BEGIN Given records

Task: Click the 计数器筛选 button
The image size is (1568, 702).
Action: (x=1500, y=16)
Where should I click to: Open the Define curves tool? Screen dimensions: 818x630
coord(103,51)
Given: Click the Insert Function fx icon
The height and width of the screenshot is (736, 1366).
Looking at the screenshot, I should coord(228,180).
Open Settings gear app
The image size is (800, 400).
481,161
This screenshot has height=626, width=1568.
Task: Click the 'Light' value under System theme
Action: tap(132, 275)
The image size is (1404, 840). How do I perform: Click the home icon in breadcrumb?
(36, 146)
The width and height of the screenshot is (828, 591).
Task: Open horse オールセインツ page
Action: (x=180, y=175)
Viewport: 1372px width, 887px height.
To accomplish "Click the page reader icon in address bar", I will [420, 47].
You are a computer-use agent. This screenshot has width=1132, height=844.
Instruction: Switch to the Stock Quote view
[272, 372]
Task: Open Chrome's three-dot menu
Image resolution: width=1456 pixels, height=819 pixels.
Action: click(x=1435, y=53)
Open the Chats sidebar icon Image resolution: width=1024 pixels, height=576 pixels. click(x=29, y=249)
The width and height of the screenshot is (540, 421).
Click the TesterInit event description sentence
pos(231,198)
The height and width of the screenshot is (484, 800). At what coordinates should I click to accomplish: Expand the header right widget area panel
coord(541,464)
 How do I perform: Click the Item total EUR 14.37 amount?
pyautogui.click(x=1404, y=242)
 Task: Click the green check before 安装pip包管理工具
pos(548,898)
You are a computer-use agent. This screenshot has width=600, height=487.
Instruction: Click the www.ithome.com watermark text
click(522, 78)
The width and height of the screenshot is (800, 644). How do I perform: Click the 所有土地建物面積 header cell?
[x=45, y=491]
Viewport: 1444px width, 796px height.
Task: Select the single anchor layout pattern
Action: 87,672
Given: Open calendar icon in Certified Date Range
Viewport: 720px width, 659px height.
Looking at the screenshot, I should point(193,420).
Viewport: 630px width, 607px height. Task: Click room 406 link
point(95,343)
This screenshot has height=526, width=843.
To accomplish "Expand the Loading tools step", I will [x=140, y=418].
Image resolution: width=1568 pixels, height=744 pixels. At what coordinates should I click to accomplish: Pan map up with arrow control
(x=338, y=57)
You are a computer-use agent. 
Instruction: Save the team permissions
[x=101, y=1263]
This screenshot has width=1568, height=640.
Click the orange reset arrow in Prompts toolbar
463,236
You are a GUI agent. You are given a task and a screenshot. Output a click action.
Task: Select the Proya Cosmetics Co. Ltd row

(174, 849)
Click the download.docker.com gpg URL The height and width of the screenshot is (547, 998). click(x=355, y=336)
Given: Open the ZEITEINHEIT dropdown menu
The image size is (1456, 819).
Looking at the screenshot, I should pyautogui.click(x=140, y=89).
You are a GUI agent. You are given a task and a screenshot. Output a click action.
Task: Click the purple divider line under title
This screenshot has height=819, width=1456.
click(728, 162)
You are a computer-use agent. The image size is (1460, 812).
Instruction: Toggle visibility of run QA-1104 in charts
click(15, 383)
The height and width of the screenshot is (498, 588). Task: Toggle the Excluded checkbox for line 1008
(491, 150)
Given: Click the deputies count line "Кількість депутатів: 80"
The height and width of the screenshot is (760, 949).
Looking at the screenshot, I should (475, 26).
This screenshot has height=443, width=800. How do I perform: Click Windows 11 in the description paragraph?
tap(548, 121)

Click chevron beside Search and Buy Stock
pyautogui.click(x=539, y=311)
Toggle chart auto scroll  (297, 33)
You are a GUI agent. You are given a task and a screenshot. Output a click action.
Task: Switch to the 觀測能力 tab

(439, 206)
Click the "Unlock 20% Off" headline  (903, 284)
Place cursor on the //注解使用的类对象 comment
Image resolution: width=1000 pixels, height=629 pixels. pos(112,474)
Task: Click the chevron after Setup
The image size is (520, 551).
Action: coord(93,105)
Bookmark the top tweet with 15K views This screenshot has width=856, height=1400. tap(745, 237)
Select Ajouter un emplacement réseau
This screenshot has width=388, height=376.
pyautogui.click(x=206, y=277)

END Given records

Return every line from the entries above that contains the word "accomplish".

To accomplish "Click the page reader icon in address bar", I will [420, 47].
The height and width of the screenshot is (484, 800). At what coordinates should I click to accomplish: Expand the header right widget area panel
To accomplish "Expand the Loading tools step", I will [x=140, y=418].
Image resolution: width=1568 pixels, height=744 pixels. At what coordinates should I click to accomplish: Pan map up with arrow control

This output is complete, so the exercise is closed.